My mother has had diabetes for 25 years, and I curse Bush for restricting the stem cell research! I’ve read about many wonderful things that have come from genetic research, a bot was born without most of his sternum and ribs on his left side. This left his heart and lungs very vulnerable. Scientists took some cells from what little breastbone he had and cloned them. They used these cells to grow a bone “shield” that they surgically implanted into his chest to cover his heart. Since the cells were all his own, he doesn’t need to take immunosuppresive drugs and he can play baseball now without having to worry about dying! I also read about researchers taking stem cells and inducing them to grow into liver cells. They then used some sort of polymer “scaffolding” to make they cells grow into the proper structure for a liver organ. After implantation, the supports are broken down by the body and disposed of, leaving a healthy liver behind for the Hepatitis patient.

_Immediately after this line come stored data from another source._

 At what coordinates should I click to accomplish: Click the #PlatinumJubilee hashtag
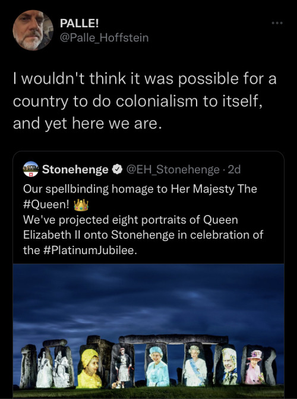[x=89, y=251]
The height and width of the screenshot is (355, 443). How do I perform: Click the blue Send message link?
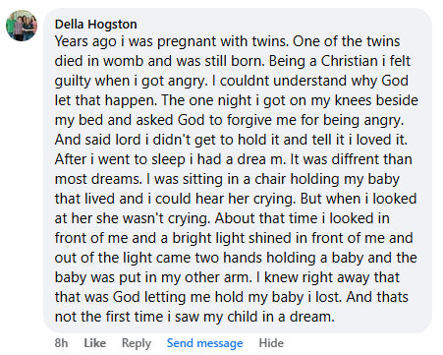coord(204,343)
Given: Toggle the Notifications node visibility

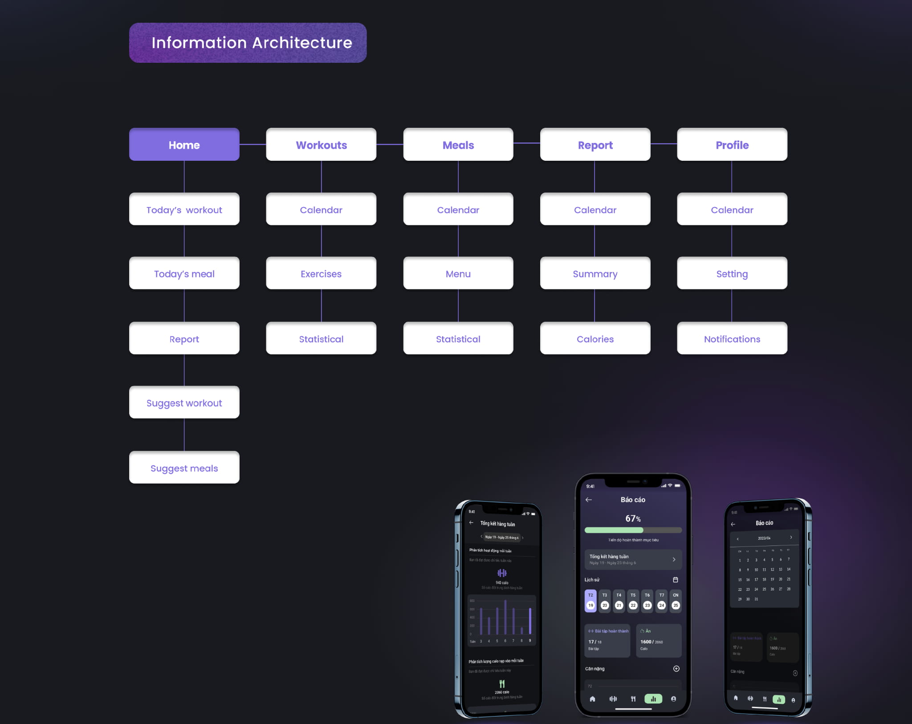Looking at the screenshot, I should point(731,338).
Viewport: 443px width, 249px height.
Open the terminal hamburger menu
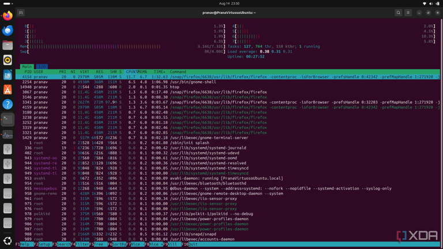click(408, 13)
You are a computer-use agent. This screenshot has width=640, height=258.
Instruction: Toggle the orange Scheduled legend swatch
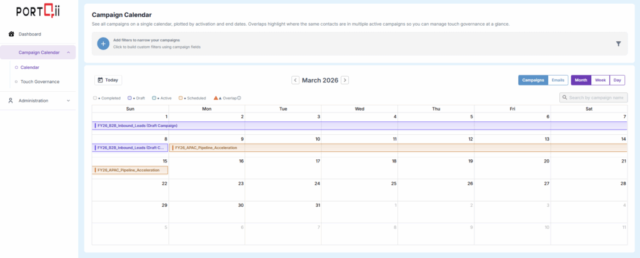pyautogui.click(x=181, y=98)
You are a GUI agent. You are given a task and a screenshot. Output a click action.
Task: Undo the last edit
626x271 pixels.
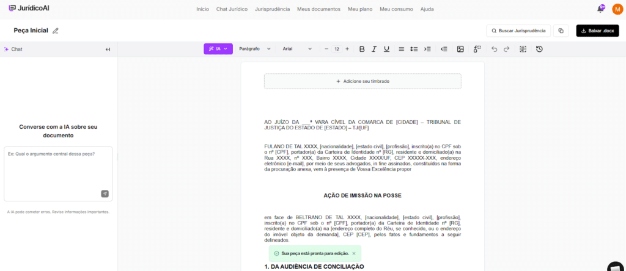(x=494, y=49)
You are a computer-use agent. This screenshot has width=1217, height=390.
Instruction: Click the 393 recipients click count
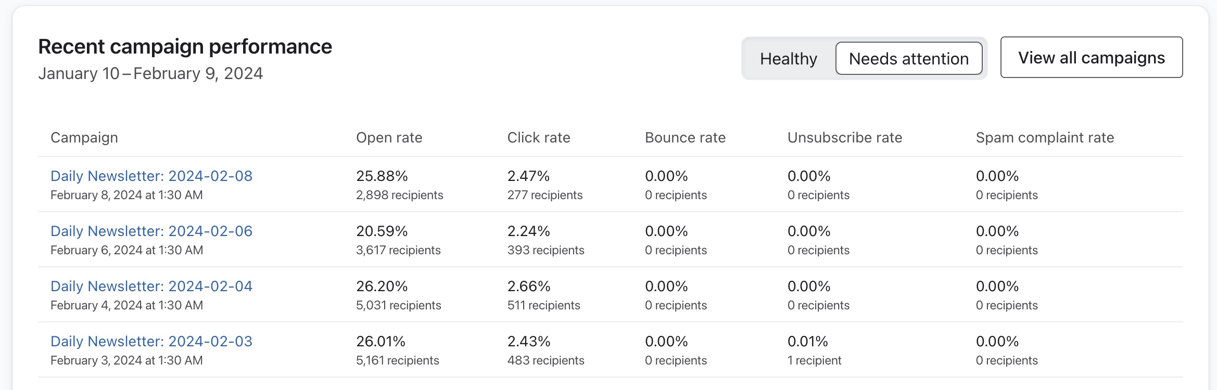pos(546,250)
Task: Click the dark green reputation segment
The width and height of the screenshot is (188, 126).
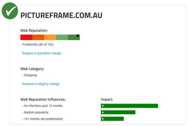Action: tap(74, 37)
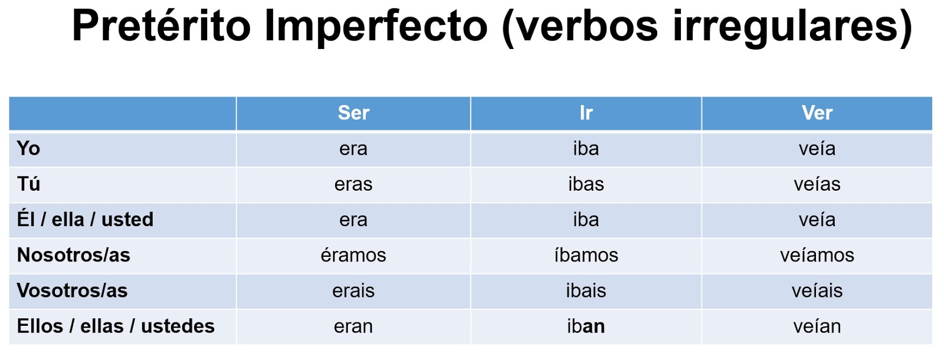Select the 'veían' cell
The width and height of the screenshot is (944, 356).
[x=817, y=326]
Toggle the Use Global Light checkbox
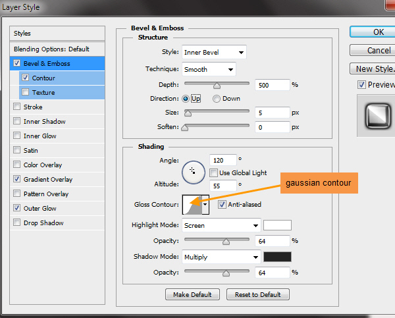This screenshot has height=318, width=395. 214,172
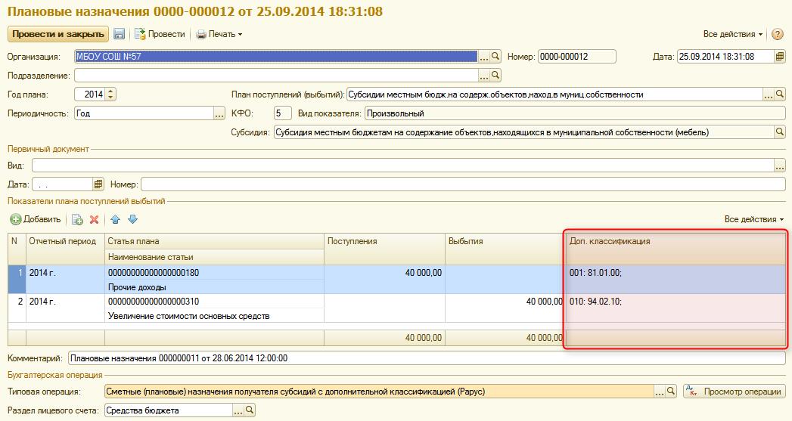Open Периодичность selection ellipsis button

click(x=219, y=113)
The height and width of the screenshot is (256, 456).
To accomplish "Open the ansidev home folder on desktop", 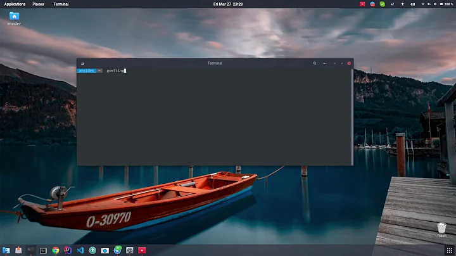I will 14,16.
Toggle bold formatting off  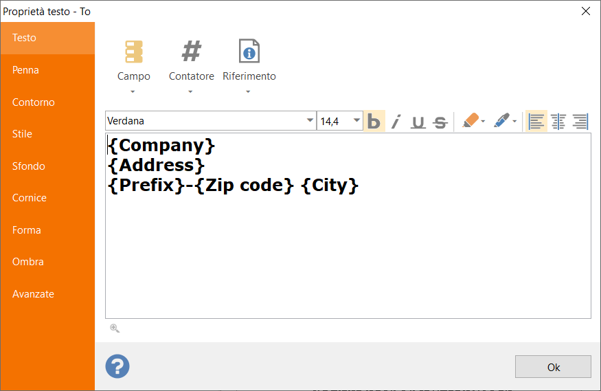[x=374, y=121]
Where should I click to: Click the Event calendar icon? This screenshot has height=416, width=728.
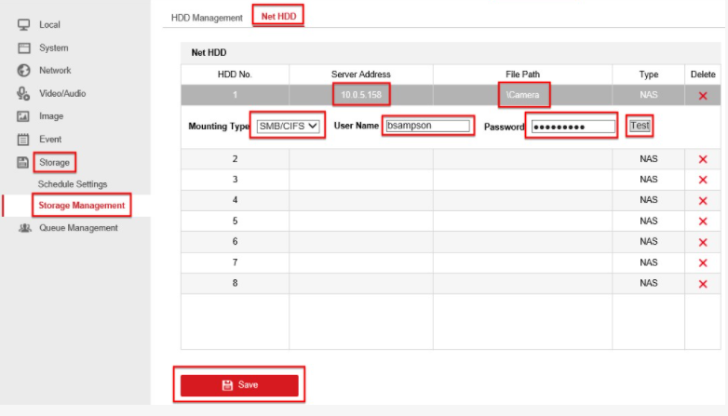pos(24,140)
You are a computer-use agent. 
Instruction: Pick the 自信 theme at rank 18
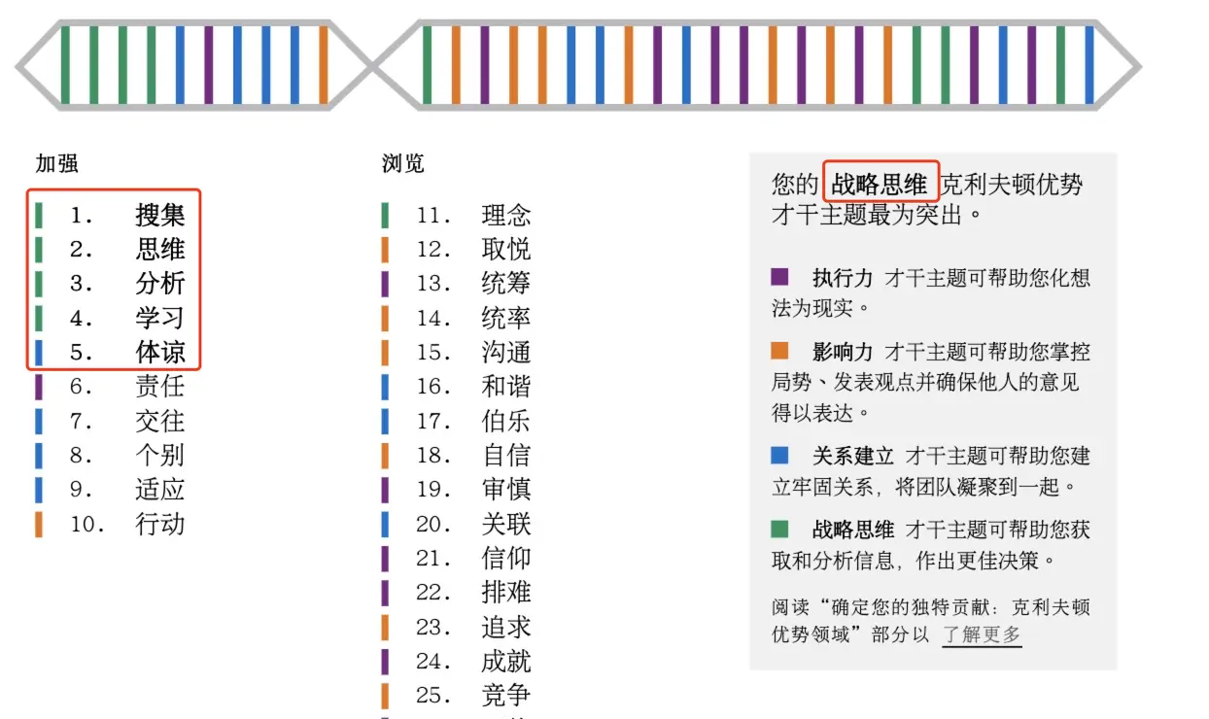(505, 455)
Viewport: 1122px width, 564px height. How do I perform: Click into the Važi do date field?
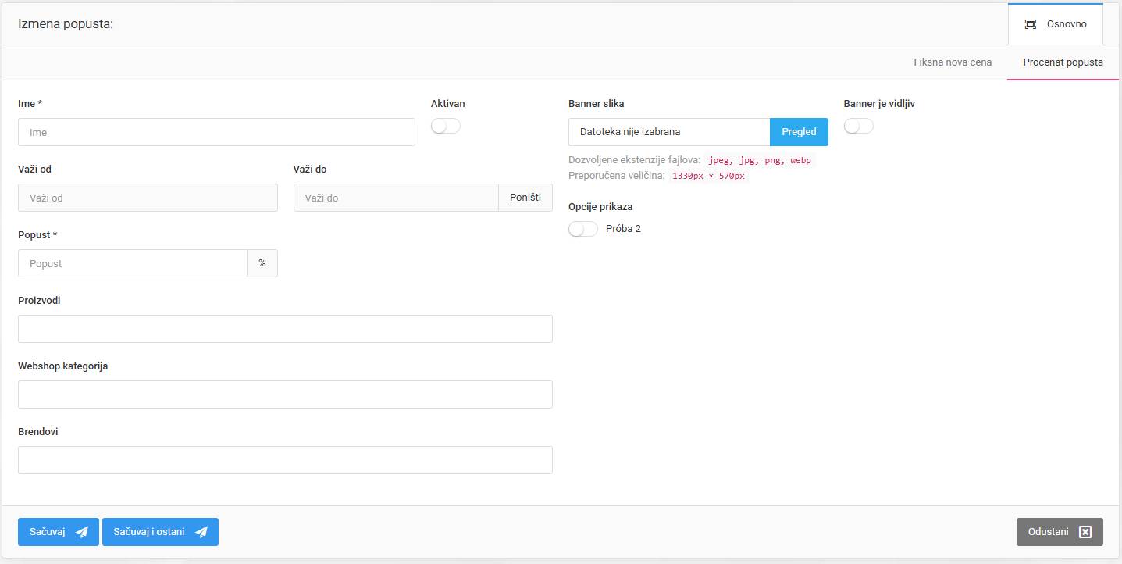(x=396, y=198)
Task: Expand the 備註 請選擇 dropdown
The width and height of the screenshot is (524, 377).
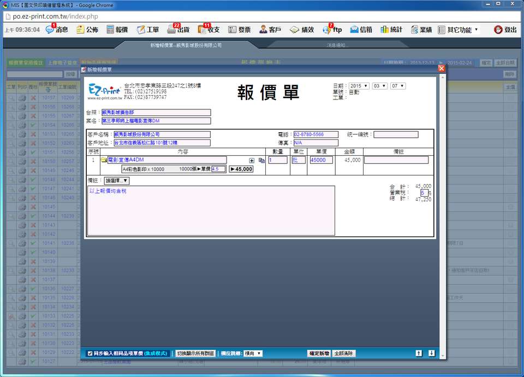Action: (117, 180)
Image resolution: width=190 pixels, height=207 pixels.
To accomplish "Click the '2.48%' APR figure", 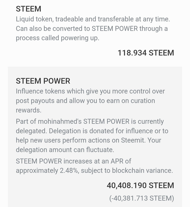I will tap(69, 170).
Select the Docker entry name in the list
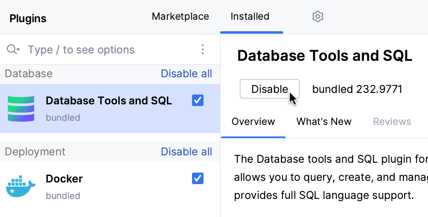Image resolution: width=428 pixels, height=217 pixels. [64, 179]
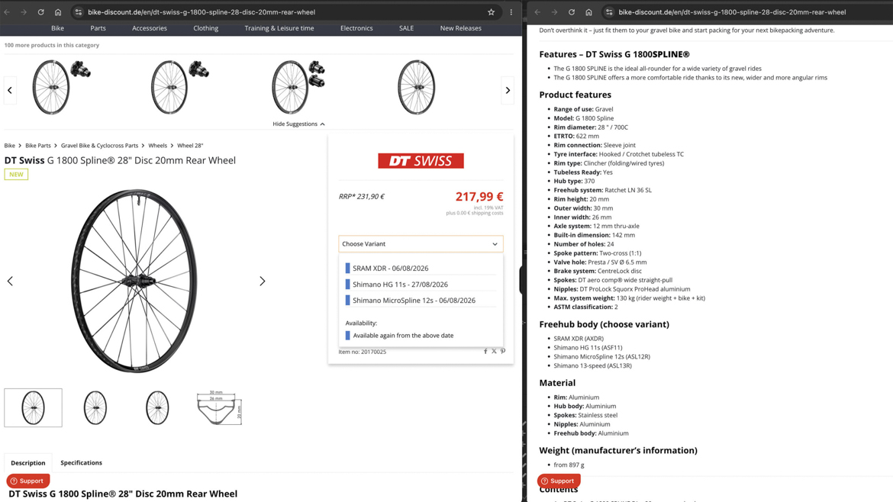Select the rim cross-section diagram thumbnail
The height and width of the screenshot is (502, 893).
[219, 407]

Okay, back to why I was posting here in the first place. In the July issue of Discover magazine there was an article about gene doping in athletes. H. Lee Sweeney was trying to find a genetic way to combat muscular dystrophy. He used a gene that produces insulin-like growth factor (IGF-I) and stuck it inside a virus to get it into cell nuclei. So far only mice tests have been run, but he’s hoping to get to human trials by the end of the decade. He straps weights to the mice’s legs and prods them up a 3-foot ladder repeatedly. After two months the treated mice can lift 30% more weight and have gained 33% more muscle mass than the control group could with exercise alone. Even a treated group whose exercise was restriced gained 15% in strength and mass. The doctor is sure athletes have experimented with genetic doping, saying “It’s just graduate student level science.” Currently the only way to detect doping would be with a muscle biopsy, and no one is going to let a piece of muscle be cut out before a race! WADA estimates there could be a handful of competetors at the Olympics who have experimented with genetic tampering. There are risks, immunologic responses or the carrier virus running amok, but if it means winning… Also once a better method of detection is found, it will be difficult to tell if a gene therapy is medical or for performance enhancement.
Well, it seems as if every human advancement can be used for good or ill. Blocking research altogether means we prevent the bad, but the good as well.

To-Shin Do

I dont get everyones fixation on e,bryonic stem-cells. embryos are not the only source for stem cells. every one of us has a huge amount in our bone marrow. Check this out- MSN
now that is some kewl shit. I am unaware if all the stem cells are osteoblastic in nature or not, but I cant imagine how they would be. But even if they are, i am sure there is a way around it.

im not saying i agree w/ the freeze on stem cell stuff, but I just dont get the fixation on embryonic. Anybody have any thoughts?